12:45 – 13:00 Group Photo
13:00 – 14:00 Lunch
14:00 – 15:45 Session 3: Case Studies with KeY (chair: Alexander Weigl)
14:00 – 14:30 Verifying Red-Black-Trees with KeY (Johanna Stuber)
Red-black trees are a particularly efficient and widely used version of self-balancing binary search trees. The JDK uses them internally in java.util.HashMap and provides an implementation with java.util.TreeMap. In this case study, we push the limits of KeY by specifying and verifying the contains and add methods of this data structure.

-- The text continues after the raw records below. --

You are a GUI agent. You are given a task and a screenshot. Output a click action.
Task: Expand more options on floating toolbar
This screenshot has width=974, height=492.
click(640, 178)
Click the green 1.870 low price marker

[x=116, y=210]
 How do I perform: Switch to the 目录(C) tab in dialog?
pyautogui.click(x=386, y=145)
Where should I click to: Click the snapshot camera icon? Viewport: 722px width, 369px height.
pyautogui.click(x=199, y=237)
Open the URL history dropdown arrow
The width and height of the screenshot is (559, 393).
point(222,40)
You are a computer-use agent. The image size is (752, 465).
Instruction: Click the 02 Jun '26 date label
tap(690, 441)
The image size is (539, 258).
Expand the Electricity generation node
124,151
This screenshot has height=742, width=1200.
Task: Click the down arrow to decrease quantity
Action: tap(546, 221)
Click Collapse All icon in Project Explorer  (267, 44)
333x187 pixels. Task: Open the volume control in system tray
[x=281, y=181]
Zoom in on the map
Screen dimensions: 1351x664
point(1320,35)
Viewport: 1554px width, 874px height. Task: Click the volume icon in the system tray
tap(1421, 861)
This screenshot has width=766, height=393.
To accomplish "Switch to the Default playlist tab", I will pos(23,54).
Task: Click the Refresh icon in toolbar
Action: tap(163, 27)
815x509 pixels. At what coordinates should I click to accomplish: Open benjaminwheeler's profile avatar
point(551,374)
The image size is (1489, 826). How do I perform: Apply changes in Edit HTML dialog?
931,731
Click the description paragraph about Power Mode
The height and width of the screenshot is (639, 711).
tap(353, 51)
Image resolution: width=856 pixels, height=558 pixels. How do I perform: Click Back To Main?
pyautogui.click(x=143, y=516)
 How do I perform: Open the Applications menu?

We observe that complex proofs over tree structures are doable with KeY’s dynamic frames, but require a lot of work regarding framing.
Features that are used extensively in this case study are model methods for the specification, as well as assertions for prover guidance during the verification – with the addition of JML scripts, a new feature for the automation and persistence of proofs.
14:30 – 15:00 Verification of Super Scalar Sample Sort – Lessons Learned (Mattias Ulbrich)
In this experience report, we present the complete formal verification of a Java implementation of inplace super-scalar sample sort (ips4 o) using the KeY program verification system. As ips4 o is one of the fastest general purpose sorting algorithms, this is an important step towards a collection of
basic toolbox components that are both provably correct and highly efficient. At the same time, it is an important case study of how careful, highly efficient implementations of complicated algorithms can be formally verified directly. We provide an analysis of which features of the KeY system and its verification calculus are instrumental in enabling algorithm verification without any compromise on algorithm efficiency.